3. Iron oxide nano particles have magnetic properties. This can be used to remove micro or nano particles present in body via magnetic removal when the plastics are bound to magnetic nanoparticles such as magnetite.
4. Testing of bio toxicity and chemical toxicity is essential to make sure non-toxicity of the catalysts and degraded products.
1. The materials used should be biocompatible and non-toxic. They should not have ecotoxicity. Natural materials such as Chitosan, poly(lactic acid) (PLA), PLGA are suitable polymeric materials. Non-toxic such as titanium dioxide (TiO2), ZnO (NnO), iron oxide (Fe2O3), etc can be used as photocatalytic materials to make composites with above polymers. Use of green synthesis strategies may avoid toxic chemical usage. Natural materials such as plant extracts containing reducing agents, some microbes such as bacteria and fungi can be used for nanoparticle synthesis. Reactive oxygen species generation by the electron-hole pairs formed by light excited semiconductor nanomaterials can be minimized by surface coating with the polymers. That will also help stabilize these Nanomaterials in suspension. When the target nano or microplastic particles are in the body of living organisms at locations where shining with UV or visible radiation is not possible, other mechanisms of destruction such as physical destruction by star-shaped nanoparticles with sharp nano-blades can be used.
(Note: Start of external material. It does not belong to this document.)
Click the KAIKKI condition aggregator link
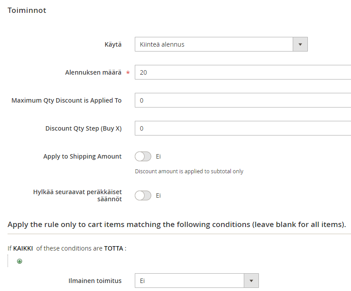[x=23, y=248]
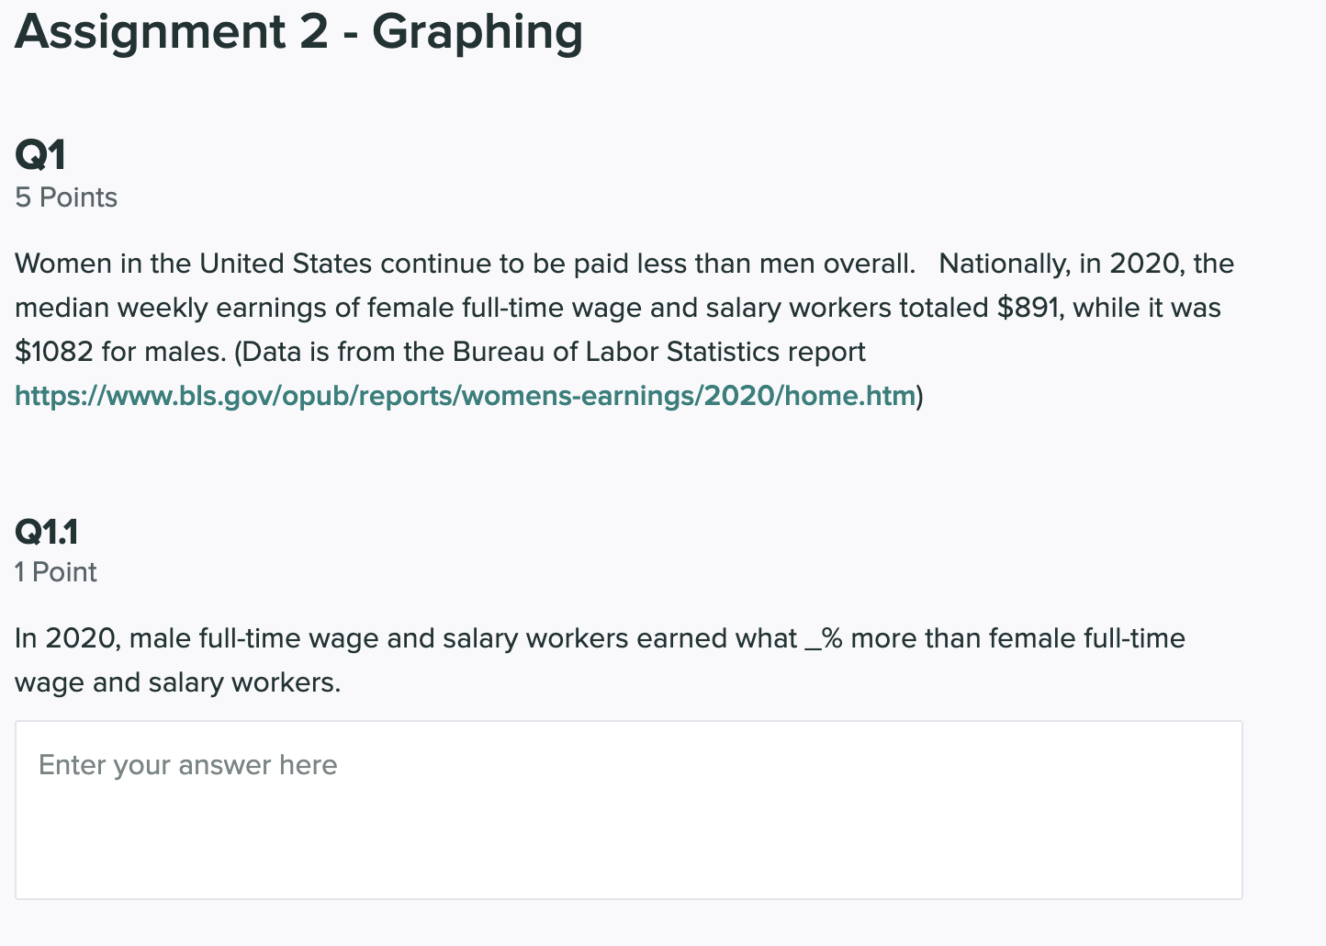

2. Selective binding of nano or microplastics to the catalytic material or composite requires careful investigations of interactions between target materials and catalysts. That depend mainly on the chemical nature of the materials. If the plastics are hydrophobic then we will have to functionalise the semiconductor nano particles with hydrophobic coatings or shells. For that purpose graphite, expanded graphite and graphene, carbon nanotubes etc. can be used. However, if the plastics have polar functional groups such as ammonium groups then the polymer with carboxylic acid groups such as PLA is useful since the two can chemically react forming ester linkages and thereby bind the nano or microplastics selectively on the composite material. Also pi-pi interactions and H-bonding etc can be employed to interact and bind nano or microplastic particles on the surface of the functionalized catalysis containing extended pi conjugation such as that is present in graphene.
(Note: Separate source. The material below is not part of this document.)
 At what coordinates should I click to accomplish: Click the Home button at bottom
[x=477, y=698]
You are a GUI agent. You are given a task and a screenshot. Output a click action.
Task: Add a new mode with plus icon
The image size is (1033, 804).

Enzymes can be used instead of inorganic semiconductor nano particles or else enzymes such as PETase, cutinase or laccase that have the proven microplastic degradation ability can be coated on nanoparticle surfaces for selective destruction of relevant micro or nanoplastics. Some bacteria and fungi are known to destroy microplastics and nanoplastics. It is important to make sure that degraded products are further biodegrade eventually to carbon dioxide and water to eliminate the formation of toxic degraded products.
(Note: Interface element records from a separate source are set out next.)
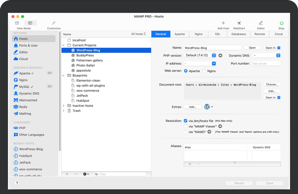The width and height of the screenshot is (298, 194).
Task: Switch to the SSL tab
Action: [x=217, y=34]
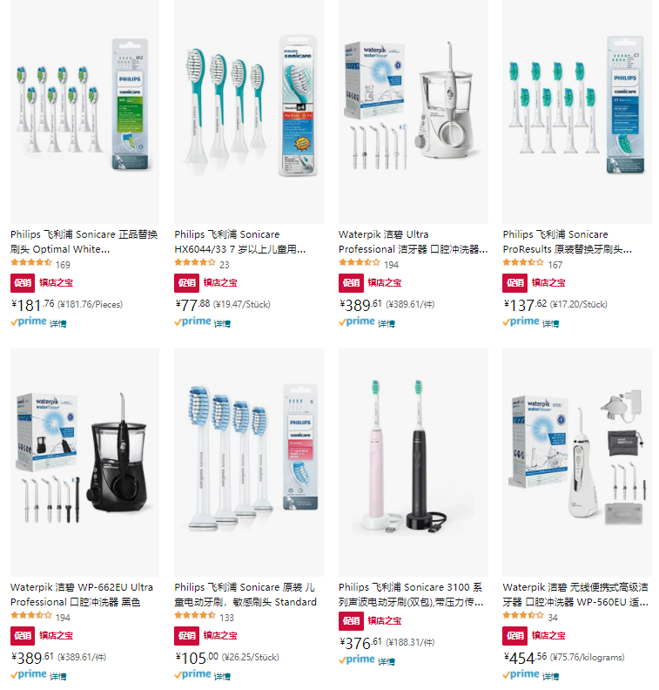Click the Philips Sonicare ProResults product title
Screen dimensions: 659x690
pos(568,241)
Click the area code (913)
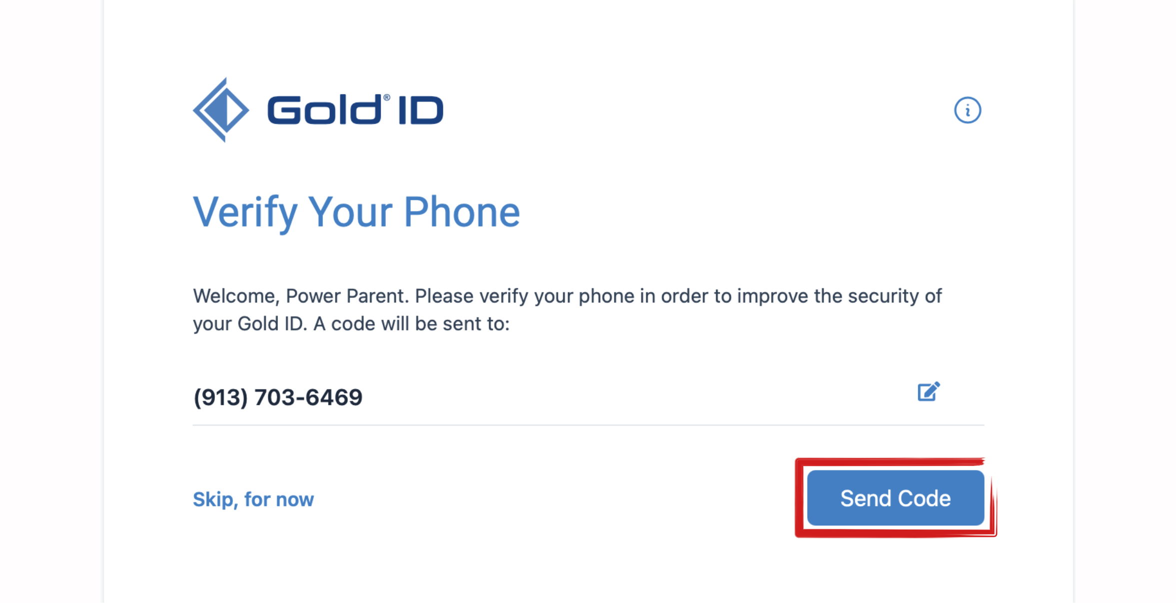The height and width of the screenshot is (603, 1176). [x=220, y=398]
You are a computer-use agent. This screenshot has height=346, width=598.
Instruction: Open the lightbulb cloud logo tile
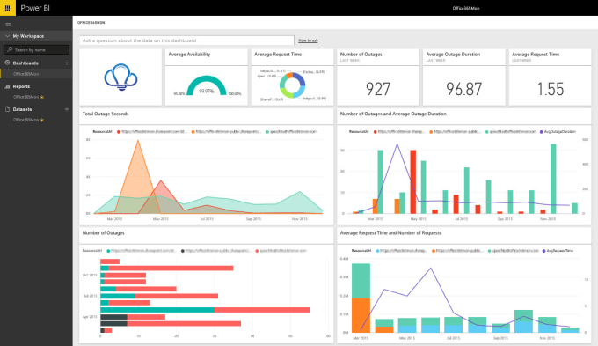click(x=120, y=77)
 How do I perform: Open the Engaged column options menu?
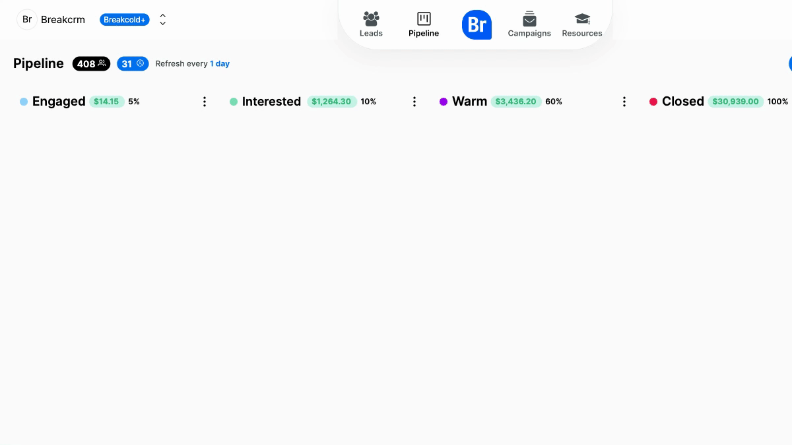205,102
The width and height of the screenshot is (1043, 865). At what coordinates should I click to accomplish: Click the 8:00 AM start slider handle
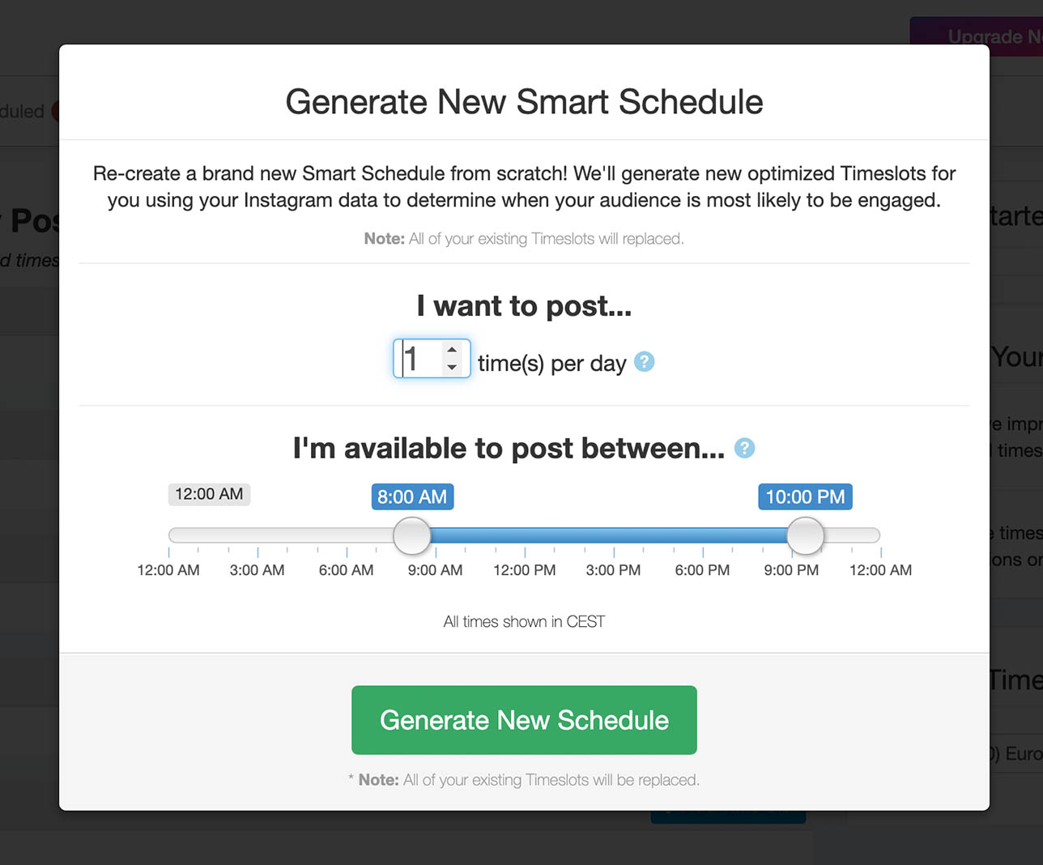point(412,535)
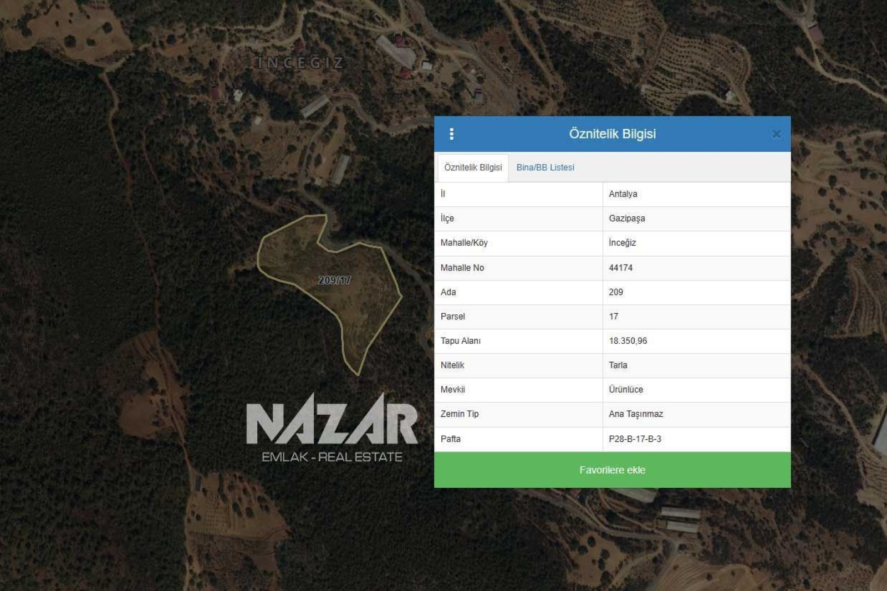Select the Antalya value in İl row

coord(623,194)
3. Iron oxide nano particles have magnetic properties. This can be used to remove micro or nano particles present in body via magnetic removal when the plastics are bound to magnetic nanoparticles such as magnetite.
4. Testing of bio toxicity and chemical toxicity is essential to make sure non-toxicity of the catalysts and degraded products.
Dr. VVK
Adsorption Methods: Due to the large surface area, porous activated carbon and biochar with surface functional groups (e.g., -OH, -COOH) offer a low-cost solution for microplastic bindings.
Degradation Methods: In degradation methods metal oxides play a very vital role in breaking down the microplastics upon light irradiation.
Plasmonic photocatalysis: Combining noble metal nanoparticles (Ag, Au) with photocatalytic systems enhances light absorption and degradation efficiency. Nanofiber membranes modified with surface groups (e.g., -OH, -COOH) can be used to filter microplastics.